Do we really deserve unlimited forgiveness?  Do we really deserve infinite opportunities to repent?  Do we really deserve unconditional love – love with no strings attached?  Isn’t God squandering resources on us?

And in this parable, we hear more about how God loves us with wild abandon.  God is like the manager who says… “How much do you owe?” and then tells us to take our bill and cut it in half!”  We owe God EVERYTHING, don’t we?  But God tells us it is okay to give some! And why??  Because God wants us to welcome God into our homes….  When we receive such extravagance… such love…such forgiveness…our response is to welcome God into our homes.

And when we welcome God into our homes..into our hearts, the rules we live by are different.  We serve God and not money.  Yes, a good steward serves God.  We use our resources in ways that reflect God’s love..God’s extravagance…God’s way of looking at the world.  We use our resources differently.

Some of you know I served as an elected school board member in Harrisburg, PA.  Yes, I am one of those politicians.  One of the most difficult times for me as a member on that board was when we were asked to give a company that made $29 million in profit each year, even more money.  Now Harrisburg School District has some of the poorest children in the nation and a particularly difficult tax base.  Yet, we were asked to give up ½ million dollars each year for 20 years in tax benefits to this multi-million dollar company.

 

As I was trying to reach some compromise or something I could live with a little better – keeping the company in our community, but not hurting the children as much… I was told the company’s first priority was their fiduciary responsibility to the stockholder to get the best deal.  In other words, the stockholders trumped the education of children.  That corporation ran like many responsible and successful corporations… but it was accountable to money and in the process hurt children.

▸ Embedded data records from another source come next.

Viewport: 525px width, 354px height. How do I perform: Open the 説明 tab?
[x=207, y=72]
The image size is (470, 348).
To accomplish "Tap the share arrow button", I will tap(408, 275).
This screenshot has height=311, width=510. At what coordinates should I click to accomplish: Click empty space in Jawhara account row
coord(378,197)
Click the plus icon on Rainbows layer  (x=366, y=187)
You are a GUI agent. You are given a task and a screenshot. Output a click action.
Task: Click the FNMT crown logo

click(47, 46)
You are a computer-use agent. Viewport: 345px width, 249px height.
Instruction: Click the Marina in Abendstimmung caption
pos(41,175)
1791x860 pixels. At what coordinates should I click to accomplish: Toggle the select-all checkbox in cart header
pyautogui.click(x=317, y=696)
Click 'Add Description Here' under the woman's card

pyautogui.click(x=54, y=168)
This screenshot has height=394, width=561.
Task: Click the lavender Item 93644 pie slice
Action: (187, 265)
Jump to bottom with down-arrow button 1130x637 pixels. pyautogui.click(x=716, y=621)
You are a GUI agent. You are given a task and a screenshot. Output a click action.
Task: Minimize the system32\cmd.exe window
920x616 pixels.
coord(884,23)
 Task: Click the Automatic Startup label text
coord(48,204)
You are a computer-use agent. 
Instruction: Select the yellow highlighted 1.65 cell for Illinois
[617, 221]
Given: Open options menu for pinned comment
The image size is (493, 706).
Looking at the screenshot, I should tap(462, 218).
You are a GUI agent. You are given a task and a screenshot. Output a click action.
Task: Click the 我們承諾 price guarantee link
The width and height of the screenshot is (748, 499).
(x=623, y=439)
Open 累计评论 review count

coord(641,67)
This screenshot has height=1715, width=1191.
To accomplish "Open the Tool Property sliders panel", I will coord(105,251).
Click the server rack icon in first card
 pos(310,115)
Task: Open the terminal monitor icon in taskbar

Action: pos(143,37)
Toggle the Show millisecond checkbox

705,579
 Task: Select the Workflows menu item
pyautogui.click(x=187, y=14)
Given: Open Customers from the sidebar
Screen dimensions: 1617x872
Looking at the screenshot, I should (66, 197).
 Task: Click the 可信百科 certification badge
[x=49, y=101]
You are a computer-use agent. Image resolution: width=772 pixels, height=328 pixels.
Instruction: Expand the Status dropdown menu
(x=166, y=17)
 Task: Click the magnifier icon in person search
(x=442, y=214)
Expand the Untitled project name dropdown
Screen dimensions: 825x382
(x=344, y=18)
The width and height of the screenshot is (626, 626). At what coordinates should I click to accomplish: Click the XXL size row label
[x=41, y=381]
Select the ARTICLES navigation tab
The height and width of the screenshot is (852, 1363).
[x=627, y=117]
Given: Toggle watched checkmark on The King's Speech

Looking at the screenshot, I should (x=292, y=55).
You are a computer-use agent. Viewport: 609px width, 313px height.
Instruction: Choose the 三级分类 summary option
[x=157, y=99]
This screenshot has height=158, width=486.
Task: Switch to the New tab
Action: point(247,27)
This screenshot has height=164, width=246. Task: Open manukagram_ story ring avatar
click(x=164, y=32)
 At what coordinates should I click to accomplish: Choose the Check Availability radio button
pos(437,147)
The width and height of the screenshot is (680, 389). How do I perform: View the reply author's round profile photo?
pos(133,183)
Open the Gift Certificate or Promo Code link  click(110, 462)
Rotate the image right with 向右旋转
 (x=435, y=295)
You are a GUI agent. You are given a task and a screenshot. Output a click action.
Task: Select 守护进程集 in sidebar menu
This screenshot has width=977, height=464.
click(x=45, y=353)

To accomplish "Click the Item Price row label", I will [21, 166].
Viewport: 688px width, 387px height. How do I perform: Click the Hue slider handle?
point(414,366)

Thankfully, some companies today are expanding their understanding and looking at the triple bottom line – people, profits, and the planet.  Making a profit is important, but how much is enough of a profit?  For these companies, making a profit is balanced with being fair to the workers and communities, and doing as little harm as possible to the physical environment.  I suggest this is a little closer to serving God and not money.

I don’t always agree with Pastor Rick Warren of Saddleback Church in California.  But I truly admire him.  I heard him teach and preach once and he talked about how he and his wife tithed to the church – 10% of their income.  Yet, when they started having larger and larger incomes, they lived in the same house AND they did a reverse tithe.  They lived on 10% of their income and gave 90% away!

They decided to serve God and not money.  So money in and of itself is not evil.  It is a tool we use to live with each other.  But when we serve money, we get into trouble.  When we serve God, we are guided in how to use the tool of money in that service to God. 

 

Miss Penny has never gotten what she deserved in the money economy of this country.  She is like so many that we know…vital to the community…visible expressions of God here on earth.  Priceless in God’s economy.

And luckily, we never get what we deserve from God, either.  While the world’s economy may shower us with money and wealth, God’s economy gives us something more.  God asks us “How much do you owe? and then God reduces our debt, showers us with love and forgiveness, and waits at the door to be welcomed into our home.